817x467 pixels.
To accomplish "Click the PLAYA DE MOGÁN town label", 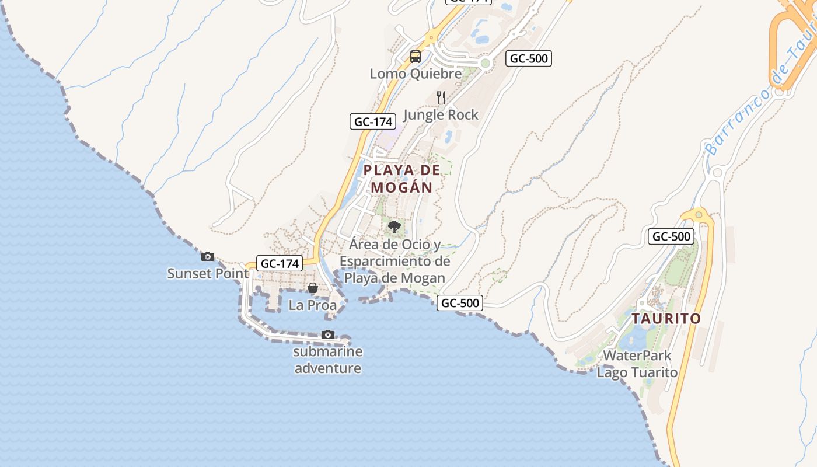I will pos(401,179).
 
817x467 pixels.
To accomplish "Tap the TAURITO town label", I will pos(666,319).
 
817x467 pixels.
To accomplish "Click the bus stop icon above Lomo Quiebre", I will pos(416,57).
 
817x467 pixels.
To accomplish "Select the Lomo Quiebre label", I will pos(416,74).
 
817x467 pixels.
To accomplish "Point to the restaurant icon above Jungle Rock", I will pos(441,97).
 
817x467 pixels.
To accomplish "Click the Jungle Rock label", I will pos(441,115).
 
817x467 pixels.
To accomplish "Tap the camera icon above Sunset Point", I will pos(208,256).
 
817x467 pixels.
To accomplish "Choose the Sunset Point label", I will pos(208,273).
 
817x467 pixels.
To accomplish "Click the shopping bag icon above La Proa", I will pos(313,288).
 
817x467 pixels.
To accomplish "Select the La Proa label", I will pos(313,305).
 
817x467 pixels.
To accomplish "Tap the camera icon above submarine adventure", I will pos(328,335).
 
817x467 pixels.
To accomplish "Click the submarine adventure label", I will pos(328,360).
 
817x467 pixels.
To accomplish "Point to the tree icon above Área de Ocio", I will pos(394,226).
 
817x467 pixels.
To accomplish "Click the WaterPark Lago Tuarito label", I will pos(637,364).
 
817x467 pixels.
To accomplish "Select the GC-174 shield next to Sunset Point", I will pos(280,263).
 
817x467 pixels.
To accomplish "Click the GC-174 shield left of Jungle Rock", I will pos(373,121).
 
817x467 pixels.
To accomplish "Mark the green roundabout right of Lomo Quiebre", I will pos(485,63).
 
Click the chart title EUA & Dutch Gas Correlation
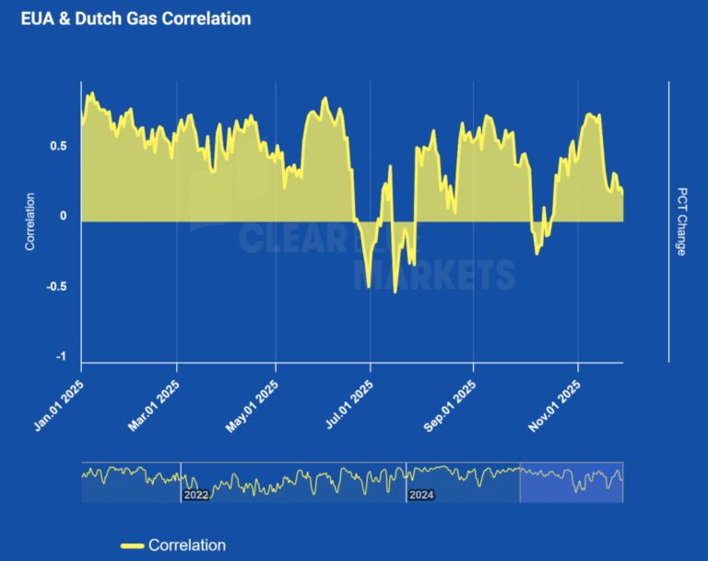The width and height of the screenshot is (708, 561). (x=136, y=18)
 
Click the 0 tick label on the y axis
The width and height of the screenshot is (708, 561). (x=63, y=216)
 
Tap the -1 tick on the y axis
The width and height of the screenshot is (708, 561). (x=61, y=357)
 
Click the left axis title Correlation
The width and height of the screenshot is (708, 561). (x=30, y=221)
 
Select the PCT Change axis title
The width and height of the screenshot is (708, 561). (x=681, y=221)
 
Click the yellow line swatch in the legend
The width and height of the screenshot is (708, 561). (x=131, y=545)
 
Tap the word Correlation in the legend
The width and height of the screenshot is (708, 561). (x=186, y=545)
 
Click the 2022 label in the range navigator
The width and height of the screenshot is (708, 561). (x=195, y=495)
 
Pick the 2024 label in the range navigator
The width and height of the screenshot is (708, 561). (x=420, y=495)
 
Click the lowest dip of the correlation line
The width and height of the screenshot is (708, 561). (x=395, y=292)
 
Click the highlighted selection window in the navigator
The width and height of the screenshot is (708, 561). (x=572, y=483)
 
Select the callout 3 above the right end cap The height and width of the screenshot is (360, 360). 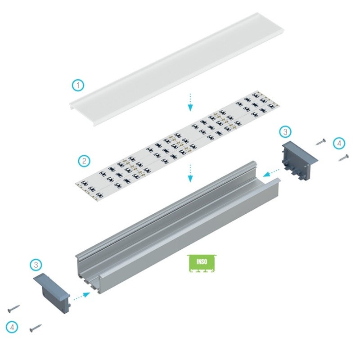(x=285, y=131)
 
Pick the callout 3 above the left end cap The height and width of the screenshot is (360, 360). (x=36, y=265)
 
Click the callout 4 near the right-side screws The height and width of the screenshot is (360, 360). (x=340, y=144)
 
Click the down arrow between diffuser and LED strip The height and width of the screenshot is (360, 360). (x=190, y=102)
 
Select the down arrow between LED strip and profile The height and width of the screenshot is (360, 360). (x=190, y=172)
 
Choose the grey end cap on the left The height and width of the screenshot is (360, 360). (x=53, y=286)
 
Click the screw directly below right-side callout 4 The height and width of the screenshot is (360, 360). (x=344, y=158)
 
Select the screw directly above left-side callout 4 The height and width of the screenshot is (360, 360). (x=14, y=309)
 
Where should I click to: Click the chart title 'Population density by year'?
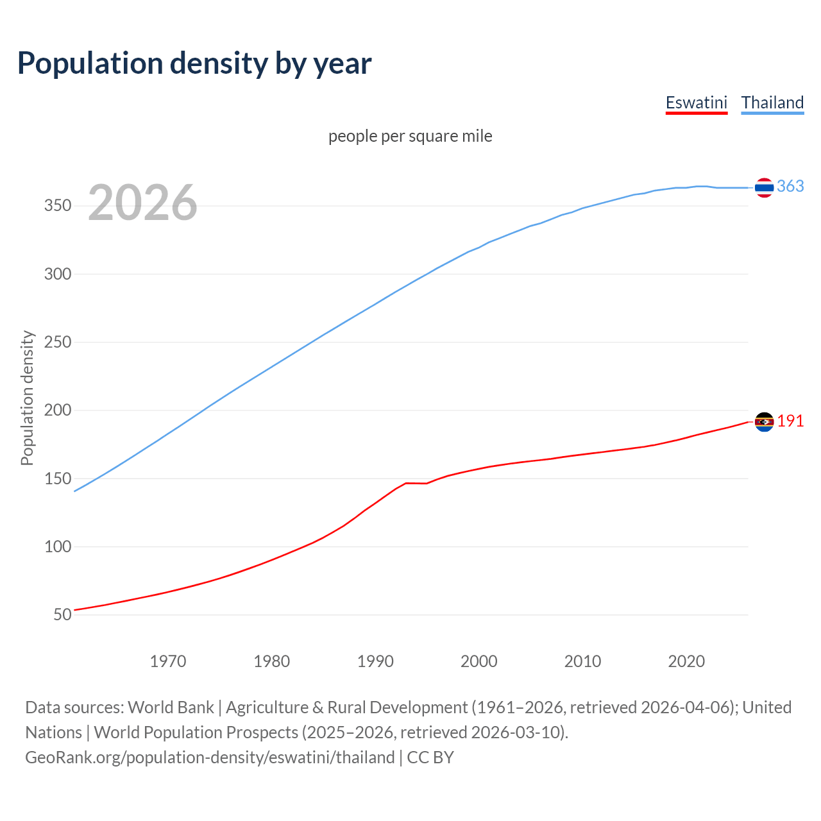click(194, 63)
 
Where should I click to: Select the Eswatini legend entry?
click(697, 103)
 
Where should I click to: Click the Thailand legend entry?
click(772, 103)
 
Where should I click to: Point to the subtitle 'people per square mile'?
click(410, 136)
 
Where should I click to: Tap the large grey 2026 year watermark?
click(142, 203)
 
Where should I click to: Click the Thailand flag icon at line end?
click(764, 187)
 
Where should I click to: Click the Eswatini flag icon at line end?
click(764, 421)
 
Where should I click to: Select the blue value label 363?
click(790, 186)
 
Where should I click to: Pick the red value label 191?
click(790, 421)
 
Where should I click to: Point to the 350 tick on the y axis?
click(58, 206)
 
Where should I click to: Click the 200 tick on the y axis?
click(58, 410)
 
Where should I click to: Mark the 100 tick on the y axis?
click(58, 547)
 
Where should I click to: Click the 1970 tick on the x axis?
click(168, 661)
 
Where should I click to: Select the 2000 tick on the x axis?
click(479, 661)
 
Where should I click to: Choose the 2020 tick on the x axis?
click(686, 661)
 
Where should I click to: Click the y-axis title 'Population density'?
click(27, 398)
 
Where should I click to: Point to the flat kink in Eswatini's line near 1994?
click(416, 483)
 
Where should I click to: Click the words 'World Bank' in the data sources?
click(171, 707)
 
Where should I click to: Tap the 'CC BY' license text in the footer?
click(430, 758)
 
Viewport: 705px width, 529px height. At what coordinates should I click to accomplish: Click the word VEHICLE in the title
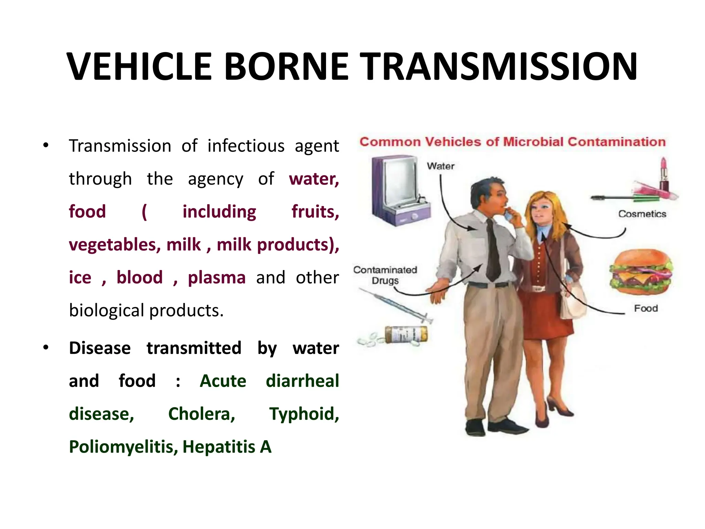[139, 66]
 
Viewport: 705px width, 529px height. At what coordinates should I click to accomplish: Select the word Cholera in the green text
[201, 414]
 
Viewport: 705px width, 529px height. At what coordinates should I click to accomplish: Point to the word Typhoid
[304, 414]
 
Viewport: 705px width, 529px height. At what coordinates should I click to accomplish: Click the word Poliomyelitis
[123, 447]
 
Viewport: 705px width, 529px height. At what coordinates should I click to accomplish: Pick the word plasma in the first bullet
[217, 277]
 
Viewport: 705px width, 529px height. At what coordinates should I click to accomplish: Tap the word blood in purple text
[139, 277]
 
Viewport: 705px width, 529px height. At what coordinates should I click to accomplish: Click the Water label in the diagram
[441, 166]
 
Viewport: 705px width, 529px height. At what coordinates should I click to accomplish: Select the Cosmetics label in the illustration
[642, 214]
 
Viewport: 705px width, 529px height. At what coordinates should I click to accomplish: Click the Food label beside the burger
[646, 308]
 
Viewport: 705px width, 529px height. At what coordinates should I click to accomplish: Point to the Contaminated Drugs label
[385, 275]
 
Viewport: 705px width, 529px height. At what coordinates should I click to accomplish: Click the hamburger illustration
[641, 272]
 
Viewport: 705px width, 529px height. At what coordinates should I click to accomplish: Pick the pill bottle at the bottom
[406, 334]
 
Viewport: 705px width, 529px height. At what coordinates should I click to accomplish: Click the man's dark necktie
[493, 251]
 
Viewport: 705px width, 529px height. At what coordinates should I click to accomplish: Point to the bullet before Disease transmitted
[46, 348]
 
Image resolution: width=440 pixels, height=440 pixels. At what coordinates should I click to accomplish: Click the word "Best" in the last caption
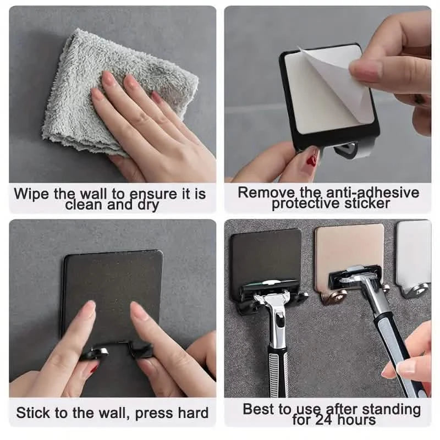tap(259, 409)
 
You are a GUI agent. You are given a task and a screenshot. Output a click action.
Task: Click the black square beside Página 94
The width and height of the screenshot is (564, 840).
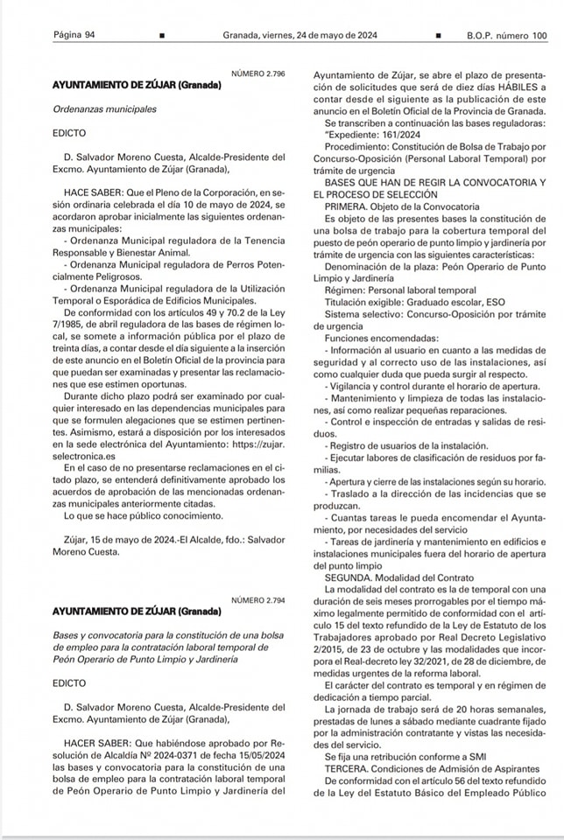click(161, 36)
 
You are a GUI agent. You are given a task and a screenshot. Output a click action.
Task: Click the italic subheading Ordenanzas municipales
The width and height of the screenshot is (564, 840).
click(103, 109)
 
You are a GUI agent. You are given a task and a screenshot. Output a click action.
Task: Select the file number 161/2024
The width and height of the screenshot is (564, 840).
click(411, 135)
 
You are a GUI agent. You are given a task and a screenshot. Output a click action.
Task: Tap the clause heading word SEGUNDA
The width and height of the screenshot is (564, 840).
click(349, 578)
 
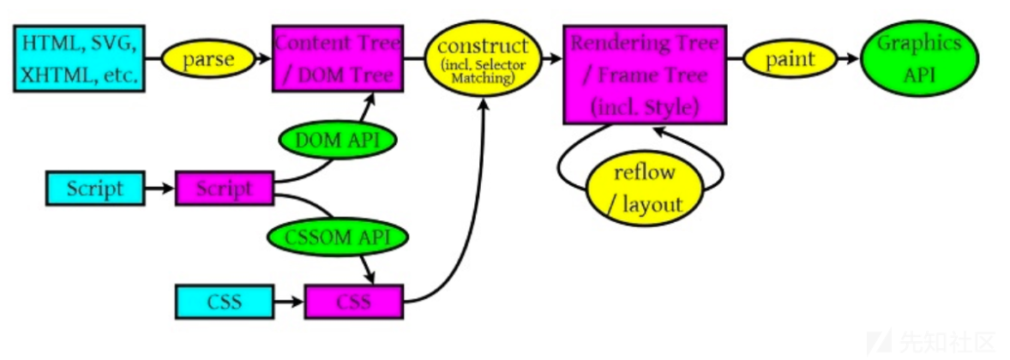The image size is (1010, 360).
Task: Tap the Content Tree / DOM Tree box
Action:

▸ **AUFGABENBESCHREIBUNG**
Gib bitte den Abschnitt von der Zeile mit "Where should I click to: Select the 2000" bis einschließlich der Zeile mit "click(430, 758)" erneut aus und ersetze darin "footer" durch "bottom bar", ohne sonst etwas zu ändern.

▸ **ANTWORT ZUR ÜBUNG**
Where should I click to: Select the 2000 tick on the x axis?
click(479, 661)
 
Where should I click to: Choose the 2020 tick on the x axis?
click(686, 661)
 
Where should I click to: Click the y-axis title 'Population density'?
click(27, 398)
 
Where should I click to: Point to the flat kink in Eswatini's line near 1994?
click(416, 483)
 
Where should I click to: Click the words 'World Bank' in the data sources?
click(171, 707)
 
Where should I click to: Tap the 'CC BY' license text in the bottom bar?
click(430, 758)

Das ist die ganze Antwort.